Mais ici, peut-être, cette présomption humaine qui ignore la justice de Dieu et qui voudrait être à elle-même sa propre justification, applaudira à ces paroles de l'Apôtre: « Nul homme ne sera justifié par, la loi », prétendant que la loi se borne à nous montrer ce que nous devons faire, ou ce que nous devons éviter, de telle sorte que la volonté, par ses propres forces, accomplit ces prescriptions de la loi et se justifie elle-même, non point par l'autorité de la loi., mais par son libre arbitre. Mais, ô homme , remarquez donc ce qui suit : « Maintenant la justice de Dieu sans la loi, a été manifestée, elle a été attestée par la loi et par les prophètes ». A moins que vous ne soyez frappés de surdité, n'entendez-vous pas : « La justice de Dieu a été manifestée?» Cette justice est ignorée de tous ceux qui veulent établir leur justice propre, et ils repoussent cette oeuvre divine par excellence1. « La justice de Dieu », dit l'Apôtre, « a été manifestée »; il ne dit pas la justice de l'homme, ou la justice de la volonté propre. Il ne parle que de « la justice de Dieu », non pas de celle qui forme l'attribut. essentiel de Dieu, mais de celle dont Dieu revêt l'homme, lorsqu'il justifie l'impie. Cette justice est attestée par la loi et par les Prophètes; car la loi et les Prophètes lui rendent témoignage. La loi d'abord, car en commandant, en menaçant et en ne justifiant personne, elle fait assez connaître que c'est Dieu qui justifie l'homme par le secours et la grâce de l'Esprit-Saint. Les Prophètes ensuite, parce que la venue du Sauveur a réalisé ce qu'ils avaient prédit.

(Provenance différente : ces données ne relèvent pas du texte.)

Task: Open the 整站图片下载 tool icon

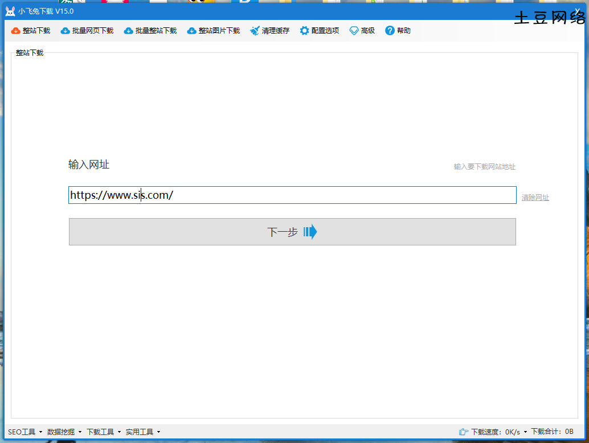Action: coord(193,30)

Aussi l'Apôtre ajoute aussitôt . « La justice de Dieu par la foi de Jésus-Christ », c'est-à-dire dire par la foi qui nous fait croire en Jésus-Christ. En parlant de la foi de Jésus-Christ nous n'entendons certes pas la foi par laquelle Jésus-Christ croit; de même la justice de Dieu ne signifie pas la justice par laquelle Dieu est juste. Il s'agit, en réalité, de notre foi et de notre justice, et pourtant nous disons la justice de Dieu et la foi de Jésus-Christ, parce que c'est de Dieu et de Jésus-Christ que nous recevons la justice et la foi. Ce qui a été manifesté, c'est donc la justice de Dieu sans la loi, ce qui ne veut pas dire qu'elle ait été manifestée sans la loi. En effet, comment pourrait-elle avoir été attestée par la loi. si elle avait été manifestée sans la loi? Nous appelons donc justice de Dieu sans la loi celle que Dieu, par l'esprit de grâce, confère au fidèle sans le secours de la loi, c'est-à-dire à celui qui croit sans être aidé par la loi. Est-ce que par la loi Dieu ne montre pas à l'homme sa faiblesse, afin de le déterminer à chercher, par la foi, son refuge et sa guérison dans son infinie miséricorde?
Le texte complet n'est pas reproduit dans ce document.